ReFrame Test Library (experimental)

This is a collection of generic tests that you can either run out-of-the-box by specializing them for your system using the -S option or create your site-specific tests by building upon them.

Microbenchmarks

OSU microbenchmarks

There are two final parameterized tests that represent the various OSU benchmarks:

  • The osu_run test that runs the benchmarks only. This assumes that the OSU microbenchmarks are installed and available.

  • The osu_build_run test that builds and runs the benchmarks. This test uses two fixtures in total: one to build the tests and one to fetch them.

Depending on your setup you can select the most appropriate final test. The benchmarks define various variables with a reasonable default value that affect the execution of the benchmark. For collective communication benchmarks, setting the num_tasks is required. All tests set num_tasks_per_node to 1 by default.

Examples

Run the run-only version of the point to point bandwidth benchmark:

reframe -n 'osu_run.*benchmark_info=mpi.pt2pt.osu_bw' -S modules=my-osu-benchmarks -S valid_systems=mysystem -S valid_prog_environs=myenv -l

Build and run the CUDA-aware version of the allreduce benchmark.

reframe -n 'osu_build_run.*benchmark_info=mpi.collective.osu_allreduce.*build_type=cuda' -S device_buffers=cuda -S num_tasks=16 -S valid_systems=sys:part -S valid_prog_environs=myenv -l
class hpctestlib.microbenchmarks.mpi.osu.build_osu_benchmarks(*args, **kwargs)[source]

Bases: CompileOnlyRegressionTest

Fixture for building the OSU benchmarks

build_type = <reframe.core.parameters.TestParam object>

Build variant parameter.

Type

str

Values

'cpu', 'cuda', 'rocm', 'openacc'

osu_benchmarks = <reframe.core.fixtures.TestFixture object>

The fixture object that retrieves the benchmarks

Type

fetch_osu_benchmarks

Scope

session

class hpctestlib.microbenchmarks.mpi.osu.fetch_osu_benchmarks(*args, **kwargs)[source]

Bases: RunOnlyRegressionTest

Fixture for fetching the OSU benchmarks.

version = 5.9

The version of the benchmarks to fetch.

§

§ TASK TO COMPLETE: Retype the passage of the ReFrame documentation starting at "There are two" and ending at "installed and available.". The records that come next have no connection to the ReFrame documentation above.

§

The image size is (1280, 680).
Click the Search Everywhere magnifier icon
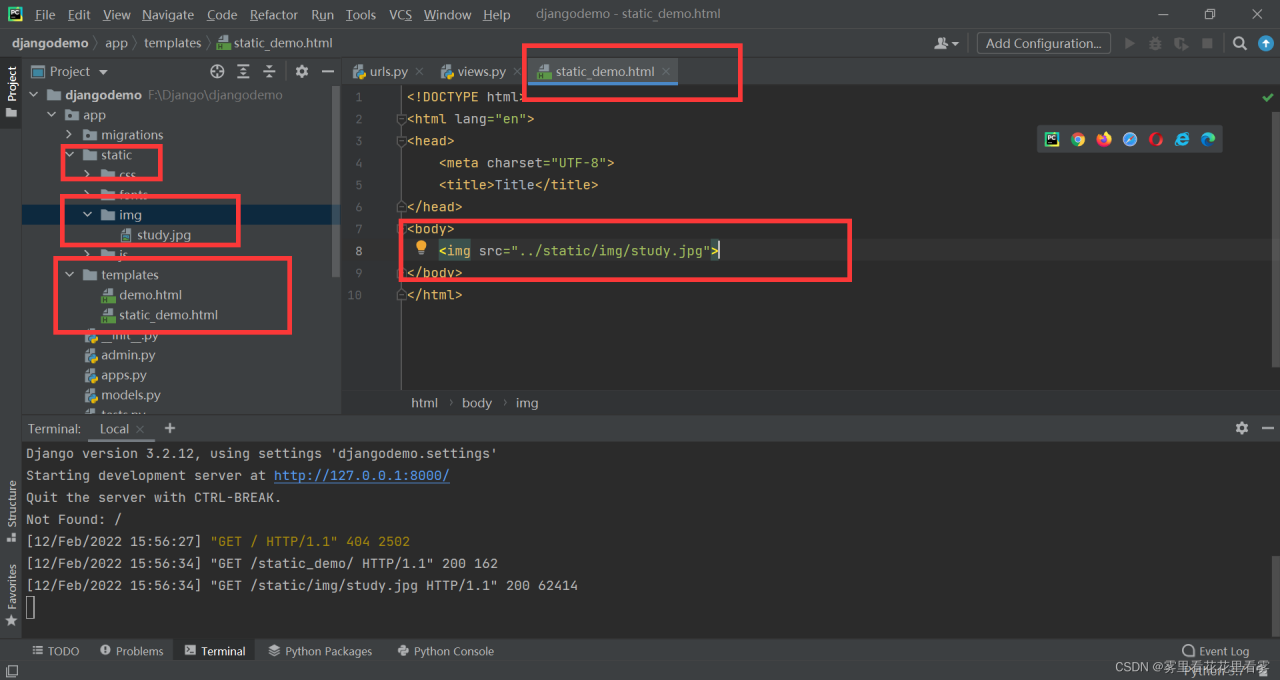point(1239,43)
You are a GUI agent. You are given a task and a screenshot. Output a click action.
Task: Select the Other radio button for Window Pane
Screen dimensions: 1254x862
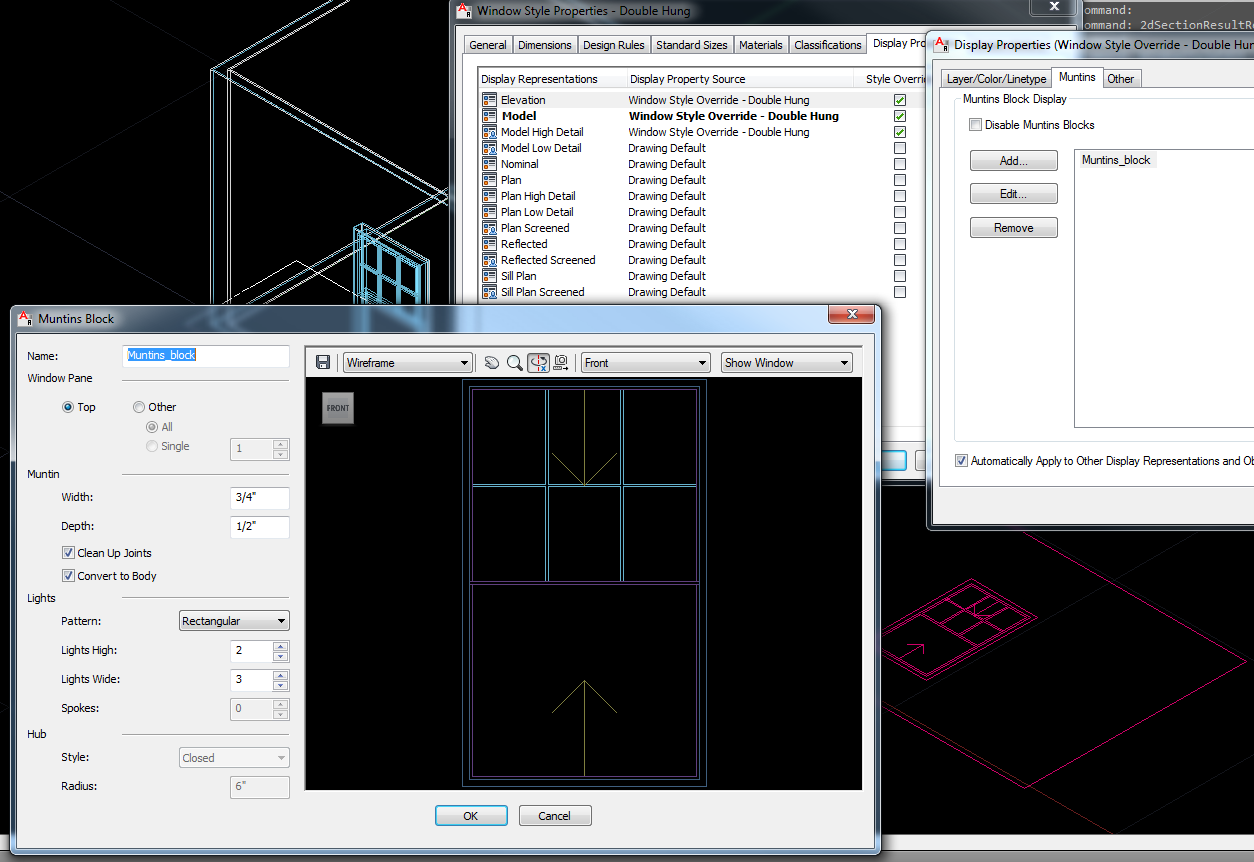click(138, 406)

§

§ FINISHED EXERCISE:
There are two final parameterized tests that represent the various OSU benchmarks:

  • The osu_run test that runs the benchmarks only. This assumes that the OSU microbenchmarks are installed and available.